Like anyone, Linda would like to eventually retire. She’s now in her 60s and she’d love to enjoy time with her husband, children and grandchildren. At one point, it looked like her daughter might take the daycare over. But her path took her in other directions. Then, it looked like a senior staff member might be the right fit to follow on as the director. But when the school boards opened up RECE positions, she got pulled in that direction. THEN, a former board member even started in the position to slowly take the daycare over as Linda phased herself out – but then that didn’t work out either.

And so, Linda remains as she and the board grapples with the best succession plan after a few failed attempts while everyone hopes no health or personal crises take Linda away suddenly.

What these experiences brought to light for Linda and her board, was the underlying vulnerability that existed because of the daycare’s dependence on Linda. There can be a feeling of helplessness as you search for good options and hope the right person will come up through your ranks or walk in the door, and in the meantime you soldier on, hoping that the incumbent will keep on keeping on as long as you need them to.

Our approach

What we at Coherent Solutions proposed to the daycare was that during that phase of planning and waiting, something CAN be done. You can underpin your knowledge.

Daycares in Ontario are highly regulated. Reams of paper populate binders and binders on daycare directors’ desks. There are policies on everything, procedures on everything, all mandated by the province. So the daycare wasn’t lacking in documentation for a lot of its core activities. But there’s a difference between having a policy and living it; between having a mission and philosophy and embodying it. What makes this daycare unique is not in its policies and procedures. But none of THAT has ever been documented, and much of it had never been articulated.

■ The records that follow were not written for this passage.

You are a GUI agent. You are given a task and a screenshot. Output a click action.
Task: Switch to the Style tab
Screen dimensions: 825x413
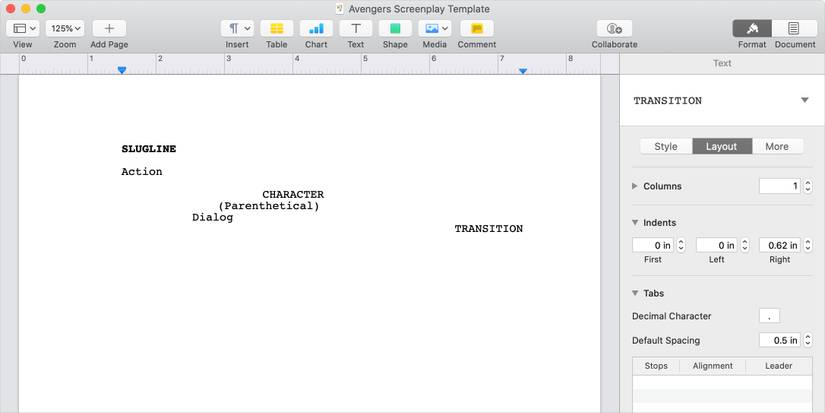pos(666,146)
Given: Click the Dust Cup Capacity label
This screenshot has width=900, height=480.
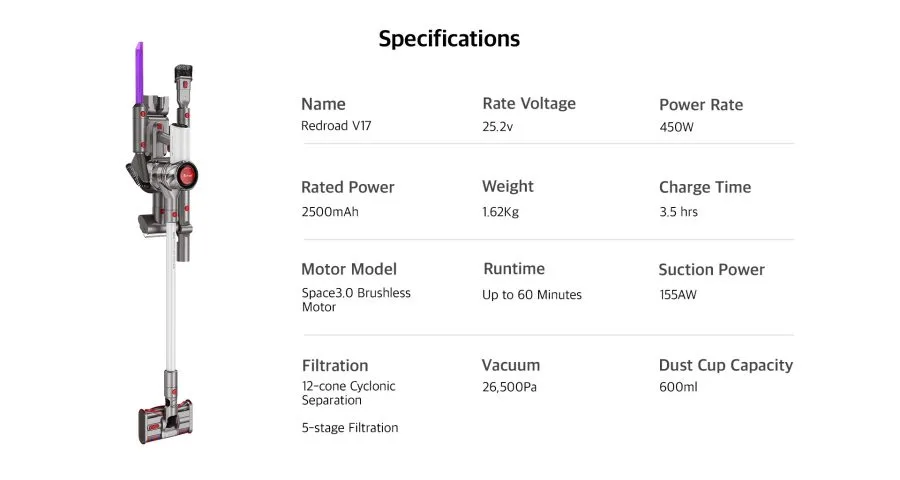Looking at the screenshot, I should click(x=726, y=365).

And so, Linda, her main office assistant and myself embarked on a project to create a comprehensive understanding of the daycare’s knowledge and make it accessible to Linda, her successor, the board as well as all staff.

Our process

We undertook the following 5 steps in our process with the daycare:

  1. Activities Audit: What are the daycare’s core outputs and how are they achieved. What resources are used? Where do policies exist to dictate process, and where do none exist at all? What has been documented? What hasn’t?
  2. Tool Design and Build: Our tool was built as a WordPress sub-domain to the daycare’s main website, using a Plug-in called KnoweldgeBase. It functions much like a Wiki – though for the daycare’s uses at this point, only central staff (Director and Admin) can add content, though all users have commenting ability.  Access to sections is controlled based on user type. In reviewing our Activities Audit, we determined that the areas of knowledge generally served three groups of core stakeholders, the Director and Management staff, the Board, or the general staff group. The information that was relevant to all formed the core of the tool we created, with the group-specific knowledge alongside it.
  3. Populate Tool with Explicit Knowledge: Adding the explicit, already documented information was the easy part.  This step involved inputting what the daycare already had in various manuals and policy guidelines.
  4. Populate Tool with Implicit Knowledge: This is where the challenge came: supporting Linda in translating her knowledge into a format that would be accessible to others. Linda was not sure about the process initially: “At first I was intimidated. How could I ever put on paper what I do?? But after some intensive meetings and a few hours of documentation, we had so much catalogued. Now a replacement can come in, refer to the Knowledge Base and step into my shoes!! That is the case for all our departments now – kitchen, maintenance, administration”.  Want to know more about helping people make the implicit explicit? Download my worksheet!
  5. Roll-Out and Review/Curate: Our team taught the staff how to use the tool. As an incentive to use and access it, the daycare’s leadership committed to posting the weekly schedule online within the Knowledge Base (something that staff had previously had to physically come to see in the office). Follow up meetings with the director after a few months of use showed that more content was being added to the Director-section of the knowledge base as Linda identified more undocumented processes. Take up and use has been high with staff and the director using the tool for training purposes and documenting changes in processes as well as for finding information required to make decisions and locating resources.